**Written exercise:** Format the records below as a JSON list of strings, one string per line, beginning at the line that contains "Task: Switch to the Costings tab" and stopping after the line that contains "This screenshot has height=544, width=892.". Leave out blank lines.
## start Data entries
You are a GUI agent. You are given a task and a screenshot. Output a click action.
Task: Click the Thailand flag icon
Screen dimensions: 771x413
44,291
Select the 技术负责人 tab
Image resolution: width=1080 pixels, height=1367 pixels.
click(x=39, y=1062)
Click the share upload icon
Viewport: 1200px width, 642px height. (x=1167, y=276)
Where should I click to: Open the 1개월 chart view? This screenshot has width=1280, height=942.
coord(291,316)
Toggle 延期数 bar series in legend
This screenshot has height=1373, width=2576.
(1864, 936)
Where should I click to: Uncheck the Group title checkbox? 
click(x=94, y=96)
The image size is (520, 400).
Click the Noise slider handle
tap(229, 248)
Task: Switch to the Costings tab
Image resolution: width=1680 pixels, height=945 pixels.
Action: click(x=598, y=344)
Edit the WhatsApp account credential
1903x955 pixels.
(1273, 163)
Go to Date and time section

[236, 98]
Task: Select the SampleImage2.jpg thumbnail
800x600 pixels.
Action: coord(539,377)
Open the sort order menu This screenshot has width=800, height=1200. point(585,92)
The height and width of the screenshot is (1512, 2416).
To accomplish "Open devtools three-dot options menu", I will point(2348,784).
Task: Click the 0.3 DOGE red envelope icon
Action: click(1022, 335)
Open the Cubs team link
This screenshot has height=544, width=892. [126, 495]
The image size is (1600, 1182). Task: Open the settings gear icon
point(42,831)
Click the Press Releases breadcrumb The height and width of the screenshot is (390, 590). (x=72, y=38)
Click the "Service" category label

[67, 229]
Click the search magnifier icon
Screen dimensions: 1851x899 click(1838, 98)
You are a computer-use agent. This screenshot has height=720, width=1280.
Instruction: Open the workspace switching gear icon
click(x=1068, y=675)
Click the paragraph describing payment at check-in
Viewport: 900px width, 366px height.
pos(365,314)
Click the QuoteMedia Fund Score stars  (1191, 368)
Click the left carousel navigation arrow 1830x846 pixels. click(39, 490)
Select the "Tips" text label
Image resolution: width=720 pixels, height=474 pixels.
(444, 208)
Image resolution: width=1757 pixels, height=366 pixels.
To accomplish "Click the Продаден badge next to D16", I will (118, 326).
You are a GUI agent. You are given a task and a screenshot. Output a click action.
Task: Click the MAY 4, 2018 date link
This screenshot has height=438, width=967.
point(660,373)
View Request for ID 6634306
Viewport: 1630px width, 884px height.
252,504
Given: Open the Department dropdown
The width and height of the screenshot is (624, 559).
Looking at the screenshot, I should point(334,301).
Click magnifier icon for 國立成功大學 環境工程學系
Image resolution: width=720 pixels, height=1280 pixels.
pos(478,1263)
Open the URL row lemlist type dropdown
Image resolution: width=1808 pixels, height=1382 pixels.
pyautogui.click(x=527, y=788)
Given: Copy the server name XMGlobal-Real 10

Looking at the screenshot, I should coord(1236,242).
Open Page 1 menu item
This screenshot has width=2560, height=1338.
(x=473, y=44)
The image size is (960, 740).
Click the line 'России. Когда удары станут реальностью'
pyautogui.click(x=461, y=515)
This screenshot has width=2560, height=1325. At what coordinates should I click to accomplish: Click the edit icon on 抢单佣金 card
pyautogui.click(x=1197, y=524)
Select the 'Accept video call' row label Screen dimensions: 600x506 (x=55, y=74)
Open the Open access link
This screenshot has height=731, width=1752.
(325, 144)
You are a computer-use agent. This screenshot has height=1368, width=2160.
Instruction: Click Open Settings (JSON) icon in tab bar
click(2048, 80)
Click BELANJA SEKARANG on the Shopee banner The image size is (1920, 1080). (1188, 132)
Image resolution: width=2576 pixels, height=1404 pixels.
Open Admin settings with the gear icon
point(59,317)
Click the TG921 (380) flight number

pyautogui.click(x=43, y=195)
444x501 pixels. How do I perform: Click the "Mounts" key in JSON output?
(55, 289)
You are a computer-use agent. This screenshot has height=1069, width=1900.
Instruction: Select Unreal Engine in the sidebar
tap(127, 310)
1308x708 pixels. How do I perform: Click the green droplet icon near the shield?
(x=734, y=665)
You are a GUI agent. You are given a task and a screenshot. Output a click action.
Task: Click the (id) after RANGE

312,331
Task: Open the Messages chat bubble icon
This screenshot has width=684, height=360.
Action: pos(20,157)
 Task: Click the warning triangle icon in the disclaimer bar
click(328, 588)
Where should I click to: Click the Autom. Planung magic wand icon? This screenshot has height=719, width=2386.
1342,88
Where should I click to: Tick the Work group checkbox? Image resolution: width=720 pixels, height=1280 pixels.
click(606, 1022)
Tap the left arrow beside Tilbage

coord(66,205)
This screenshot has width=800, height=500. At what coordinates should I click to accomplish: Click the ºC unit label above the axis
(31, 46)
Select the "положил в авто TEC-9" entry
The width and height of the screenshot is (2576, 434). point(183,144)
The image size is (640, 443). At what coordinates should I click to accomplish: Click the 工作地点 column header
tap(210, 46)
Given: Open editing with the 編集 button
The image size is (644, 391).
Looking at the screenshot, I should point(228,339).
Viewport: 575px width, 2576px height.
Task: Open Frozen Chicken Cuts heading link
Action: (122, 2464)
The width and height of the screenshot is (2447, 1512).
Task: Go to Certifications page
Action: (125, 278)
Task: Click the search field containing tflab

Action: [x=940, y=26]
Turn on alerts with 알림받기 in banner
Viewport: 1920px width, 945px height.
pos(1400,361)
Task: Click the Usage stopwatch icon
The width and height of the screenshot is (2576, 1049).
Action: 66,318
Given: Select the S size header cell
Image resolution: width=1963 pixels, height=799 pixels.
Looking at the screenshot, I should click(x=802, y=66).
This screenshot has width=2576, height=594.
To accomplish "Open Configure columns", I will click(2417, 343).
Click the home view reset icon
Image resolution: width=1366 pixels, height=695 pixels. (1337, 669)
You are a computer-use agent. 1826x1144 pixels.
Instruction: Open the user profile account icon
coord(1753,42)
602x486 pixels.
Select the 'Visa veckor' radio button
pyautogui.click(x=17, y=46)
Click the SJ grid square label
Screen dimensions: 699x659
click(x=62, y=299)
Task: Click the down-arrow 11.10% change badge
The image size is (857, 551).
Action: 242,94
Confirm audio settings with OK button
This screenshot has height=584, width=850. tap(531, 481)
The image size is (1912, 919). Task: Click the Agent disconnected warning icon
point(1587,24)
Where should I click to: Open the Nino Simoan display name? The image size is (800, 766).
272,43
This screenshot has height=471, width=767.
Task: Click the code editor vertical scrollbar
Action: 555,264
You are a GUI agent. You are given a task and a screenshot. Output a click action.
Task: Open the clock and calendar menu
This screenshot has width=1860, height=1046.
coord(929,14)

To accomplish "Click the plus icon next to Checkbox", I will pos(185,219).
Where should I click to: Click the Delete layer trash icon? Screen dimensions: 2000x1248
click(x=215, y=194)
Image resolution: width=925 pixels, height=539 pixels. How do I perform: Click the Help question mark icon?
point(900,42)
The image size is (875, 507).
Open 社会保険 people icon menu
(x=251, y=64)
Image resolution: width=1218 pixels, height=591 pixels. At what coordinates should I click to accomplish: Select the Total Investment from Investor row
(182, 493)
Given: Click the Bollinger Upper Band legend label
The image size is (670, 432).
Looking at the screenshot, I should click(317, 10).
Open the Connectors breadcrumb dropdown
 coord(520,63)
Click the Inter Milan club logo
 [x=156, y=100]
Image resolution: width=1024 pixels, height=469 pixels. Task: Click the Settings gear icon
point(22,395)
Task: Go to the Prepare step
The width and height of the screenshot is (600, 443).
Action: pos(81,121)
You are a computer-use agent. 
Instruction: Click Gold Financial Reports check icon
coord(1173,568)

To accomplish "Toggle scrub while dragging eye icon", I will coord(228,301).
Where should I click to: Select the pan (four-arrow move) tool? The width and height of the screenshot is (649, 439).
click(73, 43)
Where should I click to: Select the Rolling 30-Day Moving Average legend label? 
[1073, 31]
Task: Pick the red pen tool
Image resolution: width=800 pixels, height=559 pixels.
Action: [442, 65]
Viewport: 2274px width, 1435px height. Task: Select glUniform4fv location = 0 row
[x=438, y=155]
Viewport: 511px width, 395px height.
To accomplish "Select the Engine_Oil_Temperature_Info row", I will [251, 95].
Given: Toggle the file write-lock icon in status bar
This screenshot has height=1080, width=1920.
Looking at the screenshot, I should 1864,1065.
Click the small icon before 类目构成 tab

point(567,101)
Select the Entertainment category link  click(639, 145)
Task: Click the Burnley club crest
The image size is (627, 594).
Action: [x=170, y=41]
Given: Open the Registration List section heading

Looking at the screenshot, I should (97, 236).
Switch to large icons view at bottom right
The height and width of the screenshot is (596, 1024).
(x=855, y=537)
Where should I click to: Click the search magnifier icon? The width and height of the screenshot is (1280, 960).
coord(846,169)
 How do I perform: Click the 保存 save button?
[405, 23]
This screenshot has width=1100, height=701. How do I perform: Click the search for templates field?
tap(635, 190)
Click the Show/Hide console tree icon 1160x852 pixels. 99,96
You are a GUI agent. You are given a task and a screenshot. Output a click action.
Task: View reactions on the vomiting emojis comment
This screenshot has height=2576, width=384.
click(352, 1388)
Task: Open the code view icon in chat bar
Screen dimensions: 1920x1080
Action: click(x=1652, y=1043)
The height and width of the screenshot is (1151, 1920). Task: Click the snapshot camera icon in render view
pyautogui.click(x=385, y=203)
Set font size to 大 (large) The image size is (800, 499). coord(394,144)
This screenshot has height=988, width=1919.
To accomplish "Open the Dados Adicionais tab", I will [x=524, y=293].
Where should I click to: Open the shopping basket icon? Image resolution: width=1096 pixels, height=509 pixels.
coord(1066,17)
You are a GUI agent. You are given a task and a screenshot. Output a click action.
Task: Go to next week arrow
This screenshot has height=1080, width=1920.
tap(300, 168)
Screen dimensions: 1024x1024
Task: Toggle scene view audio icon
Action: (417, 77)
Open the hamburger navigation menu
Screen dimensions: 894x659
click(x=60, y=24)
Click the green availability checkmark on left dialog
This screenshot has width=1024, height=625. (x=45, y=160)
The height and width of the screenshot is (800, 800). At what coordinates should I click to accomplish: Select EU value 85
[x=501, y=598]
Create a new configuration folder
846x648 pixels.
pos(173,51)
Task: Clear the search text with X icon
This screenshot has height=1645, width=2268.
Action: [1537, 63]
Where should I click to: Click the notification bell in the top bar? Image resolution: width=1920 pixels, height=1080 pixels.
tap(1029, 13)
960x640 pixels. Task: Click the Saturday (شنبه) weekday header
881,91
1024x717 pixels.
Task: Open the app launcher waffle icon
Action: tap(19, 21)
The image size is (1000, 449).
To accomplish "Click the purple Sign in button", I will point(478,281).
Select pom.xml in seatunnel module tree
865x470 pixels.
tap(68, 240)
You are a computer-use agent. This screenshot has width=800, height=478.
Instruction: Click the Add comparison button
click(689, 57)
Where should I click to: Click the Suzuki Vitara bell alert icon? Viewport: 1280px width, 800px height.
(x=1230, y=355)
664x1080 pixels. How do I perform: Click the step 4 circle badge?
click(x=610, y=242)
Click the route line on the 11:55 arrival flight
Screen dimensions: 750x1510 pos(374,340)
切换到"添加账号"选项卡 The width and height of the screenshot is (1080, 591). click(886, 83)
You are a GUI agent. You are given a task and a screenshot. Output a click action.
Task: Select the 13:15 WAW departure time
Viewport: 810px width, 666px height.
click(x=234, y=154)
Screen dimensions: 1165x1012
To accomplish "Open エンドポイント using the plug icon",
## end Data entries
**Response:**
[
  "Task: Switch to the Costings tab",
  "Image resolution: width=1680 pixels, height=945 pixels.",
  "Action: click(x=598, y=344)",
  "Edit the WhatsApp account credential",
  "1903x955 pixels.",
  "(1273, 163)",
  "Go to Date and time section",
  "[236, 98]",
  "Task: Select the SampleImage2.jpg thumbnail",
  "800x600 pixels.",
  "Action: coord(539,377)",
  "Open the sort order menu This screenshot has width=800, height=1200. point(585,92)",
  "The height and width of the screenshot is (1512, 2416).",
  "To accomplish \"Open devtools three-dot options menu\", I will point(2348,784).",
  "Task: Click the 0.3 DOGE red envelope icon",
  "Action: click(1022, 335)",
  "Open the Cubs team link",
  "This screenshot has height=544, width=892. [126, 495]"
]